Temperature: 190 to 210 degrees. This really is a case of personal preference. What kind of brewer you are using also plays into this as well. A large ceramic brewer will remove significantly more energy than a small origami or Clever. We always prefer to preheat our brewers before starting to mitigate this heat loss.
Coffee to water ratio
The standard ratio is about 16:1. The best way to measure what ratio you are using is to measure by weight. Most off the shelf coffee scoops can vary widely how much coffee they can hold. The best way is to find one you like, and measure how much coffee (by weight) it holds. Keep in mind that darker roasted coffee also takes up more room so a scoop will weigh less than a medium roast. Approved SCAA coffee scoops hold 10 grams. Trust but verify, take a few measurements to ensure your best cup.
Each brewing method will use differing ratios and brewing time, we have included a handy chart at the bottom to give you a good starting point.
Coffee grinders come in all shapes and sizes (and prices!). No matter which one you start with we recommend getting a burr grinder. Blade grinders produce inconsistent results and uneven grind sizes. Ground consistency is important and has a significant impact on your brew. An inconsistent grind will have a mix of large grounds and powdery grounds. The larger grounds will allow water to channel rapidly through the coffee bed leading to under extraction while the powdery grounds will make it to your cup. This leaves you with a weak, sour cup of coffee that is like mud at the end. It is also best practice to grind your beans immediately before brewing.
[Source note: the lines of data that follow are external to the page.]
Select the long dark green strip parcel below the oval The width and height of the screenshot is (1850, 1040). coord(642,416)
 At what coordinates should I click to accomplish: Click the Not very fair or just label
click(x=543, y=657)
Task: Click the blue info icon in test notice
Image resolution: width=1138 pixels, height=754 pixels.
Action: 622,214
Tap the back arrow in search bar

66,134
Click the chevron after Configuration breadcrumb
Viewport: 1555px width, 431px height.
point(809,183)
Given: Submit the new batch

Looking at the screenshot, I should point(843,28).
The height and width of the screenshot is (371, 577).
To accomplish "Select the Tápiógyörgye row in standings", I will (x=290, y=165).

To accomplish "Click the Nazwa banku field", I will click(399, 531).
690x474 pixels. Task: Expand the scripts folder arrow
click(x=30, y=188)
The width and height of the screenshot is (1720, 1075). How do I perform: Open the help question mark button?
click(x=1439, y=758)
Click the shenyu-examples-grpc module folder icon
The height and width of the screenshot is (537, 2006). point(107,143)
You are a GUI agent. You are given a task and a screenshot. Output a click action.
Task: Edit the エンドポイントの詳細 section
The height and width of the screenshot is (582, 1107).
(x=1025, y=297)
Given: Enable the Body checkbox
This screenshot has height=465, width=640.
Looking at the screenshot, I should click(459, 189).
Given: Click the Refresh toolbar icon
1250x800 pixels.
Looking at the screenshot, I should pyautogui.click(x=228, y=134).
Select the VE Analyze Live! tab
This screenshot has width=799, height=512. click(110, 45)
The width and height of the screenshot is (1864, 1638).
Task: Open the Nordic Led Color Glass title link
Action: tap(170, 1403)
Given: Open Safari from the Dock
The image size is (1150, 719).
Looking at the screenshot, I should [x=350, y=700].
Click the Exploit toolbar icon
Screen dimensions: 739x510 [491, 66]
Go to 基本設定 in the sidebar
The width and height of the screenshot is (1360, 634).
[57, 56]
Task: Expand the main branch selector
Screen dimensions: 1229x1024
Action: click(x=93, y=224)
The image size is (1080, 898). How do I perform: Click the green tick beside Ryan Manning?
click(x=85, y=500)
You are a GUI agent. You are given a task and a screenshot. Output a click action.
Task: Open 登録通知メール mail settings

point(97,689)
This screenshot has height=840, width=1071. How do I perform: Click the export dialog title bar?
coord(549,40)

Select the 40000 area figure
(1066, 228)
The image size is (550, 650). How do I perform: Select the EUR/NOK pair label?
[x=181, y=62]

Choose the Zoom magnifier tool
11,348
There are all different kinds, shapes, sizes, and materials of coffee filters. There are a few things to keep in mind. Paper filters need to be rinsed before use to eliminate any paper fibers from making their way into the cup. Paper also does a better job of filtering out fine particles leading to a brighter cup. Metal filters on the other hand allow these particles through to allow for more body. The upside is that they are reusable and eliminates paper waste. You also wont run out of them on a monday morning (personal experience here).